The Hanseatic League in Lüneburg
Lüneburg – Lower Saxony’s only member of the Hanseatic League
Since the end of 2007 Lüneburg has officially been able to call itself a Hanseatic town once more. After an exhaustive investigation process, it was confirmed that Lüneburg had more than earned the designation.
The era of the Hanseatic League
Lüneburg’s admission to the medieval Hanseatic League of merchants and towns is due entirely to the salt dome lying deep under the town. Salt was a very valuable commodity in the Middle Ages and was also known as "white gold". This meant that Lüneburg long had the monopoly as the supplier of salt in North Germany.
The salt extracted in Lüneburg’s saltworks was taken by ship from the old port to Lübeck, where the Hanseatic League had come into being in the mid-12th century, and from there it was shipped all over the known world. As a result of its flourishing trade, Lüneburg became a member of the Saxonian, and then later the Wendish, group of towns. With this the town acquired a significant function as intermediary between both. Proof that Lüneburg was actually a full member of the Hanseatic League is provided by the co-financing of a campaign against Denmark and attendance at the Hanseatic Diet in Lübeck in 1363.
Between 1363 and 1530 Lüneburg had despatched numerous representatives to the Hanseatic Diets and central meetings, even organising Hanseatic League conventions itself and providing military support to other towns in the league. Lüneburg remained associated with the Hanseatic League into the 17th century; however, with the loss of its salt monopoly the town had already left its economic boom behind.

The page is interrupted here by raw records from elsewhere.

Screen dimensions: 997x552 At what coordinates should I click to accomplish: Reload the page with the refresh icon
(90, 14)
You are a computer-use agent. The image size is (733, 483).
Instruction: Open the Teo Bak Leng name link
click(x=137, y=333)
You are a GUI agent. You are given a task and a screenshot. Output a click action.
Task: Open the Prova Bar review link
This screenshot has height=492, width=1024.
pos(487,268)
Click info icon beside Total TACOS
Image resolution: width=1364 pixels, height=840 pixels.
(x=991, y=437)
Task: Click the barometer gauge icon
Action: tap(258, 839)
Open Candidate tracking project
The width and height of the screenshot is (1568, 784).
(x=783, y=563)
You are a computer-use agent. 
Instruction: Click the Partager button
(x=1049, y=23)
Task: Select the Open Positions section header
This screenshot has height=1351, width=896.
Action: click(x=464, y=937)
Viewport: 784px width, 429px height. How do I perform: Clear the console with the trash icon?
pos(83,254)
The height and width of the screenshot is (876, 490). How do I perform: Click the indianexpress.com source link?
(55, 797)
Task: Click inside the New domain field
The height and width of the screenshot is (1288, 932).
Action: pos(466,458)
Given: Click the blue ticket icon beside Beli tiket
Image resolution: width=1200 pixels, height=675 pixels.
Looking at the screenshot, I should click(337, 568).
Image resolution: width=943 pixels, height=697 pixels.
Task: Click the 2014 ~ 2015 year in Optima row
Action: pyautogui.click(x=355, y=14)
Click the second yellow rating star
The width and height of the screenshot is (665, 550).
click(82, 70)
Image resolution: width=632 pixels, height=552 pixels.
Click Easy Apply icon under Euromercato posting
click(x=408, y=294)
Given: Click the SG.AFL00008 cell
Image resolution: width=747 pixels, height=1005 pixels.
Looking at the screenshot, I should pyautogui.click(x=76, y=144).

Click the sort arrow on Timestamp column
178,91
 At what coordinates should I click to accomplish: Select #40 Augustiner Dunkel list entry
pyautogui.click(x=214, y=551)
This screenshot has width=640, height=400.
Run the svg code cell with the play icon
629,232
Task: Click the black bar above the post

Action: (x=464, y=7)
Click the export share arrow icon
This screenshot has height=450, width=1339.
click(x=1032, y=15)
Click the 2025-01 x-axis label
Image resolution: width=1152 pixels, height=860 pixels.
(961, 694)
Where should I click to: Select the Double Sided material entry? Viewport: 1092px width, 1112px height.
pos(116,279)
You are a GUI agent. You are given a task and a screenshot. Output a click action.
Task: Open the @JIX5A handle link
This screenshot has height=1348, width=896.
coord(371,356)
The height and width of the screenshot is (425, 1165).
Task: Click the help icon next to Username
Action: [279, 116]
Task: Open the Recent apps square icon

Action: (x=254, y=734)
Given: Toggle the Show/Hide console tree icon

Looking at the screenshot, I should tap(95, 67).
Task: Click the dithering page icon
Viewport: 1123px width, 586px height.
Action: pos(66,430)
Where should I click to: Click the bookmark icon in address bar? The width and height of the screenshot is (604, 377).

Today Lüneburg’s townscape still bears witness to its former wealth and the intensive trade of the Hanseatic League. Magnificent gabled houses, mighty churches, the medieval town hall, the old port with its famous crane and the historic warehouse bear witness to the town’s fascinating past. In the German Salt Museum, which is located on the site of the old saltworks, the history of Lüneburg in the age of the Hanseatic League is vividly brought to life.
Today the Hanseatic town of Lüneburg honours its Master Salters once a year. In the Middle Ages they were responsible for the extraction of the salt and hence played a considerable part in the fame and wealth of the town. The Master Salter Days take place every year in autumn, a great medieval spectacle all about salt.